At our company’s informal book club, we recently had a nice discussion of David Hand’s The Improbability Principle: Why Coincidences, Miracles, and Rare Events Happen Every Day.
Belief in causation where there is only correlation, faulty assumptions about how “randomness” works and similar errors are shockingly common, even among the educated. Superstition can be a nightmare for the marketing practitioner, who can be praised or blamed for factors that fall outside of her control.
Better measurement helps, of course — but so does understanding how different channels work and interact with one another.
The Separation Of Paid And Organic
Rational people with years of digital marketing experience are supposed to know that paid and organic search are separate channels requiring separate budgets and different forms of optimization.
Sure, we understand that the buyer’s journey might involve research phases and multiple influences from different searches, exposures to display ads, email, the brand and more. In that sense, we should be aware that digital marketing programs are integrated.

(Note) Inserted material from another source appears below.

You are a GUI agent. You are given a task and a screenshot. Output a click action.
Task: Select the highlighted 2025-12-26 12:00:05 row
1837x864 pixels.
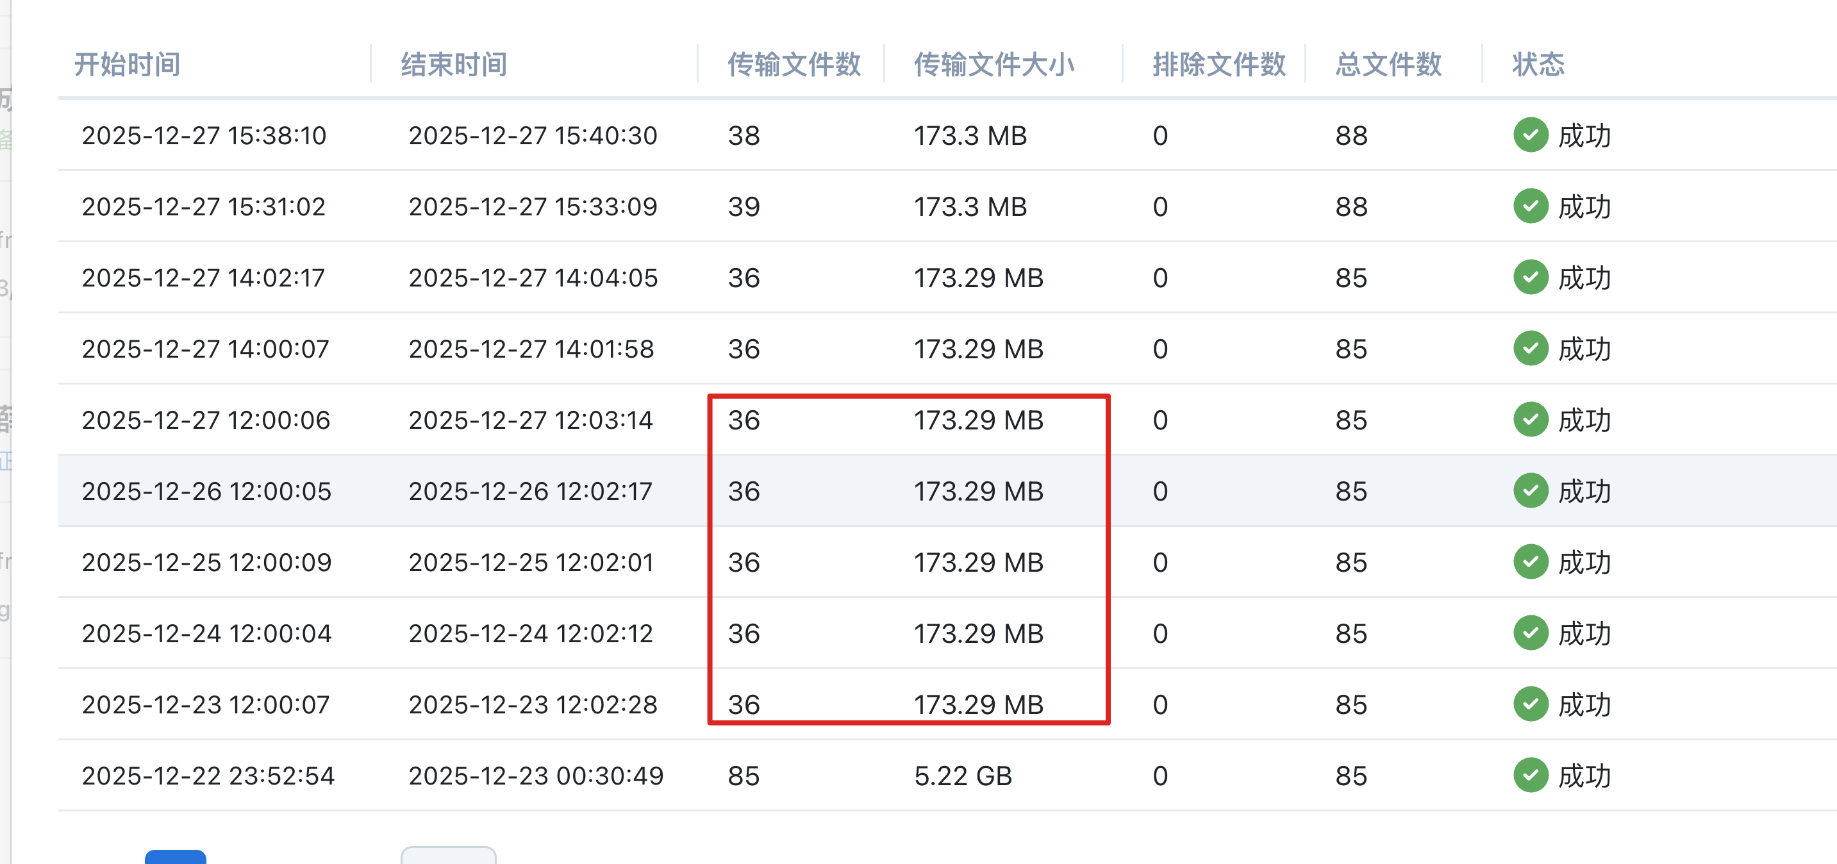(207, 491)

Yet it often seems as though it’s not kosher to talk as if the paid results influence the organic results, since there really is a Chinese wall there (right?). It’s also unusual to attribute performance losses in one channel (paid or organic) to activities in the other.
The thinking is that “PPC results” should be analyzed unto themselves, and “organic traffic” should be looked at in its own right. Who could disagree? To believe otherwise would akin to planning your day based on the daily horoscope.
At least, that’s what we tell people. Have we been getting it wrong?